Removing duplicates and keeping 1 record with no PK

  • I have an issue with my database with multiple duplicate customers that I need to get rid of. Basically, it would be easy to do a query based on a Primary Key if the primary keys were duplicates, but the problem I am facing is that the duplicates are being originated based on two columns, FirstName and LastName.

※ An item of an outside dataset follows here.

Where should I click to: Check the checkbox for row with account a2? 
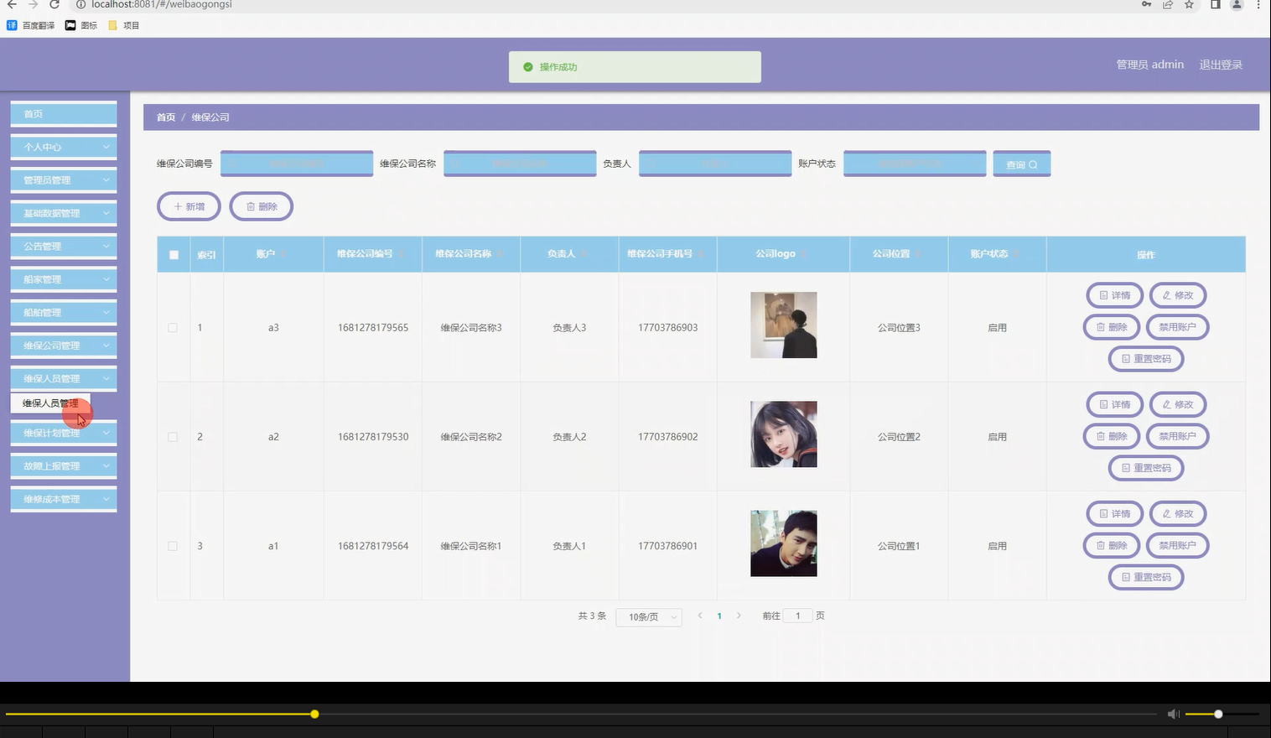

    I was thinking that since the City column is pretty much identical to the persons FirstName and LastName I can probably use that as some sort of key to delete the duplicates successfully, but I haven't the know how on how to do this.

    So for example:

    CustNumber | FirstName | LastName | City

    345321 | John | Doe | Kellogg

    459978 | John | Doe | Kellogg

    127642 | John | Doe | Kellogg

    I would like to just keep one of these, it doesn't matter which one, but just keep one. Do I somehow Union columns together? or use AS clauses?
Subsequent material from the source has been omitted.